Provided text:
* * * * * * *

Hercules opted for Windows 7 Starter Edition for the EC-1000W, which is a lightweight version of Microsoft’s latest OS. Though the limitations are somewhat minor—no Aero Glass interface, DVD playback, Windows Media Center, remote media streaming, or XP mode, along with limited personalization options—they can be frustrating for users who use their netbooks for more than just Web surfing and e-mail.
There is thankfully no trial software loaded on the EC-1000W. In fact, aside from Windows Live Essentials, the netbook only comes preloaded with the OpenOffice.org 3 suite. While this is free for anyone who knows where to download it, it’s nice to see that Hercules eliminated that step.
Hercules also includes a suite of eCAFÉ-branded programs and utilities: Connect and Update Manager, eCAFÉ Email Center, Webcam Station, and Xtra Controller Pro.

* * * * * * *

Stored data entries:
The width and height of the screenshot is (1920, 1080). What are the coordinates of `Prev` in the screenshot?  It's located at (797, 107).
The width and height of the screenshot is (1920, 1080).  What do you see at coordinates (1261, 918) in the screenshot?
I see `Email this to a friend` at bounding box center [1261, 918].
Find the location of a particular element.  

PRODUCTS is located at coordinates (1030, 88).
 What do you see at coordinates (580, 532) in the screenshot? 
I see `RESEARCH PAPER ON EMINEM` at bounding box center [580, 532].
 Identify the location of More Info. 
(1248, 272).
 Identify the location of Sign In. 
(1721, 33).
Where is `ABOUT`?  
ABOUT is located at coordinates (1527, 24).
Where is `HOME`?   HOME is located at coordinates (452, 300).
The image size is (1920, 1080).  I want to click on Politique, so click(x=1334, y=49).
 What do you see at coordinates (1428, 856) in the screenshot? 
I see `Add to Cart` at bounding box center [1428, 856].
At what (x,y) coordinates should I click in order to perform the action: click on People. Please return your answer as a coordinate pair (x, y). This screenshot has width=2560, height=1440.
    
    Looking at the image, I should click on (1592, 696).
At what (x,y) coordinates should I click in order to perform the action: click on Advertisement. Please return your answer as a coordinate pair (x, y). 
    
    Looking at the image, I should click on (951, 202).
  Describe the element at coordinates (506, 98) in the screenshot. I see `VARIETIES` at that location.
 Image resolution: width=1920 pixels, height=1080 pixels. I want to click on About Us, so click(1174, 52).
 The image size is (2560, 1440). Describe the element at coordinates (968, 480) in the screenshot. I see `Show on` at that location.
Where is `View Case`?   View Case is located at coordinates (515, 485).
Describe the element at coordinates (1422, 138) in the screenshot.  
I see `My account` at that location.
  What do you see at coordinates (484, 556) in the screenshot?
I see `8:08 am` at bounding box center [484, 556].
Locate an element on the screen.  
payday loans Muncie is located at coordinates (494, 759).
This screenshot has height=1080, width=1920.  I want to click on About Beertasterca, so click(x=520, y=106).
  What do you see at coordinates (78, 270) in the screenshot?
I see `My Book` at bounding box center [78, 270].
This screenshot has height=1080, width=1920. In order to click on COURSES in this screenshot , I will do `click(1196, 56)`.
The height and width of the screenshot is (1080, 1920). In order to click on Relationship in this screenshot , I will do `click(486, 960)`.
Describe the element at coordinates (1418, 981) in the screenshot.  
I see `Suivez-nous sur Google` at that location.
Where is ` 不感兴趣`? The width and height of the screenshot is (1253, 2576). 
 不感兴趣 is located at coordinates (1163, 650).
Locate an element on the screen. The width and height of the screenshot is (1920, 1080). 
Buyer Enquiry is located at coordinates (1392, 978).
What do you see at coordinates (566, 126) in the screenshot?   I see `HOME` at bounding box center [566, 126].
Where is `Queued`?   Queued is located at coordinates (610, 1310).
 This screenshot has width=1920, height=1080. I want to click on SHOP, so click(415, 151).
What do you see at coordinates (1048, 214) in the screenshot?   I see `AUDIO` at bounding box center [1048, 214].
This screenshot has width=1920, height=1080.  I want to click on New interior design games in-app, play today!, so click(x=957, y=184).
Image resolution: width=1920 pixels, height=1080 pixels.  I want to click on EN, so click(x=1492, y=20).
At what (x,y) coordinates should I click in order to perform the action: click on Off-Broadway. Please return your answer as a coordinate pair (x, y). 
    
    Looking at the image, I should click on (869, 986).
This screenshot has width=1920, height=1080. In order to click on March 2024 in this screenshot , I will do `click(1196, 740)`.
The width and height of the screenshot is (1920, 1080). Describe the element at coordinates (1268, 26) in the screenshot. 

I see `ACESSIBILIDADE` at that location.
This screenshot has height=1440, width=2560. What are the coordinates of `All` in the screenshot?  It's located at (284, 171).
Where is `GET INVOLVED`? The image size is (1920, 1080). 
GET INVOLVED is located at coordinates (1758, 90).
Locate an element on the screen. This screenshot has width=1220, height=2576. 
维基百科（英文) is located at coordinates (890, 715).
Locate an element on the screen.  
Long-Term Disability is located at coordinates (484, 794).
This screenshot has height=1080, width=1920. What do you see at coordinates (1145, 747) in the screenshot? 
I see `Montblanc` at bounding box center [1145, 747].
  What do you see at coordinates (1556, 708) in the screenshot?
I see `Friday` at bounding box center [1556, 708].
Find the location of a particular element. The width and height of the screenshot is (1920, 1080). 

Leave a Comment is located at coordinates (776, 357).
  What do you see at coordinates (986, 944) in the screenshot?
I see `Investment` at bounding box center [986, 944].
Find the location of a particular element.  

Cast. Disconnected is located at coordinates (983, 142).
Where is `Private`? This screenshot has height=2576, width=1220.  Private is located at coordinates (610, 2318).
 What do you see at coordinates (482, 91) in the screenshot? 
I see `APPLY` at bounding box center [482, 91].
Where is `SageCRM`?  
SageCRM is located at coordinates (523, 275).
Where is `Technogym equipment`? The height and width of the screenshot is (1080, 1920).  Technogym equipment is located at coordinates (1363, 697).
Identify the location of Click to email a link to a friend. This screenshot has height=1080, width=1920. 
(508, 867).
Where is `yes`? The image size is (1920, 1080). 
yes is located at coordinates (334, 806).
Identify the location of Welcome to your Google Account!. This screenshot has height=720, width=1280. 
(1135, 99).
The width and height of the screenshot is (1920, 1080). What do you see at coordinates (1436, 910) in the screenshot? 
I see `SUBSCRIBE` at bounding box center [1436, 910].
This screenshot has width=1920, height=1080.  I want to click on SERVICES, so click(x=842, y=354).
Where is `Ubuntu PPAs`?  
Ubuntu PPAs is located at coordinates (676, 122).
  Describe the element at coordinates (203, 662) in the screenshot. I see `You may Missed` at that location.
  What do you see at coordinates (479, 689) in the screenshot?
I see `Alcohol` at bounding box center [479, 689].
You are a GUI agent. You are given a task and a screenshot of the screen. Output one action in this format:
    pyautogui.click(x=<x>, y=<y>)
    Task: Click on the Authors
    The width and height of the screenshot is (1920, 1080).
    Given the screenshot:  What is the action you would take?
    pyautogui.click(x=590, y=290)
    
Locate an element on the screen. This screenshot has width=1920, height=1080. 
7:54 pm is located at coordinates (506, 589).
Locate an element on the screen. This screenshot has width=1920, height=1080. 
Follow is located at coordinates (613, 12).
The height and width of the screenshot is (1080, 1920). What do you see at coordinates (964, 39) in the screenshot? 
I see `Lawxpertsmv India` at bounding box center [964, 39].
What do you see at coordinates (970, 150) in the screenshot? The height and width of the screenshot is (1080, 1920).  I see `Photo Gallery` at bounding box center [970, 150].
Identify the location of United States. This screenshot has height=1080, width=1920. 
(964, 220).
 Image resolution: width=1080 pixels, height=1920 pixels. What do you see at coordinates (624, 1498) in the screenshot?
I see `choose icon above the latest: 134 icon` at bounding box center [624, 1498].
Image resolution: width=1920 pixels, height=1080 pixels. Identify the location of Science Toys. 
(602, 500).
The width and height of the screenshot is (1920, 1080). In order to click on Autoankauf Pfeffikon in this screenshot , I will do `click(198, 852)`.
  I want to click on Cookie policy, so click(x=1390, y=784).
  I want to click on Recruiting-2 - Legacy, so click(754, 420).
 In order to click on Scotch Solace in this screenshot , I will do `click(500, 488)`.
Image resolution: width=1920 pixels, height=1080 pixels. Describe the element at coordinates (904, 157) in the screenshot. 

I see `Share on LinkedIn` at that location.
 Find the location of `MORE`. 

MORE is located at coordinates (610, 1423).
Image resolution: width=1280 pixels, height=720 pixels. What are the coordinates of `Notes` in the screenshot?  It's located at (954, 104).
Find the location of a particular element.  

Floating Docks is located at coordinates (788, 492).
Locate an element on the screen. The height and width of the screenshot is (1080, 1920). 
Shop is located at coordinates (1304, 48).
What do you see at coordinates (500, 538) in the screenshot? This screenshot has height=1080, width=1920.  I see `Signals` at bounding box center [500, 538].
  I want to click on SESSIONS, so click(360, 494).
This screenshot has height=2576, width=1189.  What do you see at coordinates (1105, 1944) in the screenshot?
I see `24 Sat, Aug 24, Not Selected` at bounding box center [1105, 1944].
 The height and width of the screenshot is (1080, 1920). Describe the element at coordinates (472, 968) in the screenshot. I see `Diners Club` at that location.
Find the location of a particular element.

* * * * * * *

Exercise requirements:
[A] What operating system did Hercules choose for the EC-1000W, according to the netbook software text?
[B] List every eCAFÉ-branded program or utility that the netbook software text says Hercules includes.
[C] Continue the text on the EC-1000W's software from the point where it stops.

Answers to this exercise:
[A] Windows 7 Starter Edition

[B] Connect and Update Manager, eCAFÉ Email Center, Webcam Station, Xtra Controller Pro

[C]
The Email Center allows users to check multiple accounts in one program, and defaults to running constantly in the background with corner pop-ups when new messages come in. However, we were unimpressed with the software because it offers less functionality than Thunderbird, another freely available e-mail manager. Users are limited to POP mail; still, when we tried to sync our Gmail account via POP, we weren’t able to fine tune the settings to allow for SSL encryption, which Google requires. We did manage to set up a non-Gmail POP account, but the lack of any junk filters left us bombarded with spam other programs would have easily identified and removed from the inbox. When we attempted to select multiple e-mails to delete them, the program wouldn’t allow it.
Webcam Station fared better, offering some fun functions for the webcam. In the main window users can adjust the settings to improve the picture and sound. There are even a few effects and frames to play around with. Opening Hercules’ Xtra Controller Pro alongside Webcam Station, Skype, or other video conferencing programs allows users to share a portion of their screen or a slideshow of pictures with a friend on the other end of a video chat.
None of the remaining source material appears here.